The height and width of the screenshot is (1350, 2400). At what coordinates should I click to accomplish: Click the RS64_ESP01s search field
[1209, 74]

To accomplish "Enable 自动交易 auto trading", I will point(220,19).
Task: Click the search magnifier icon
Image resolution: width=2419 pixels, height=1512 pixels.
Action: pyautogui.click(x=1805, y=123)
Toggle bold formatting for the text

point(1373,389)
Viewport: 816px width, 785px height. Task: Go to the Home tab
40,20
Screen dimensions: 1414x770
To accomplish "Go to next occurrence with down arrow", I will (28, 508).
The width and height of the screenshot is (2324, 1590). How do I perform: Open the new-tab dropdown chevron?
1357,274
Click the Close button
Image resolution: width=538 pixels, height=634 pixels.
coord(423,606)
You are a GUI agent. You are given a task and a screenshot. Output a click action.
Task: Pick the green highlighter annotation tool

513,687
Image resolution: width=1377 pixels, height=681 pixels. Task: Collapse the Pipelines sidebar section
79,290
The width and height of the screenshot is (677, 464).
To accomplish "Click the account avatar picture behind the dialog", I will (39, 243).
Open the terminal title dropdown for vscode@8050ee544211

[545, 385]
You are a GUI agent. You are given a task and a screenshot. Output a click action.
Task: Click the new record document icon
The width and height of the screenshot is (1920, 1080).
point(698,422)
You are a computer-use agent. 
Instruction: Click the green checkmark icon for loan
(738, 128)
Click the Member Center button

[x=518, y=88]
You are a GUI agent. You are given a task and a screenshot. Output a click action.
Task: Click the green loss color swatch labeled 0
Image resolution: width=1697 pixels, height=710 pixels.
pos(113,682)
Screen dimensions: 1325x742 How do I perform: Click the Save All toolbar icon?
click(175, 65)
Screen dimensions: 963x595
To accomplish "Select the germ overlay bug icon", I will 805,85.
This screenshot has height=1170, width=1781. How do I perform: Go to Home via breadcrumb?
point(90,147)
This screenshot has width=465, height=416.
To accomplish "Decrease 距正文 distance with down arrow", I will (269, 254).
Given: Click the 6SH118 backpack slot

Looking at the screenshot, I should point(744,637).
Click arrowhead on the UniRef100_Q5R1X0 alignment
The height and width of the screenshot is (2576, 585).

EXERCISE :: Render everything in the data above, from its first line down to and including the line containing "Action: pyautogui.click(x=1805, y=123)", as a JSON list of strings with one string per line, leaving out blank lines.

ANSWER FOR THE TASK ::
[
  "The height and width of the screenshot is (1350, 2400). At what coordinates should I click to accomplish: Click the RS64_ESP01s search field",
  "[1209, 74]",
  "To accomplish \"Enable 自动交易 auto trading\", I will point(220,19).",
  "Task: Click the search magnifier icon",
  "Image resolution: width=2419 pixels, height=1512 pixels.",
  "Action: pyautogui.click(x=1805, y=123)"
]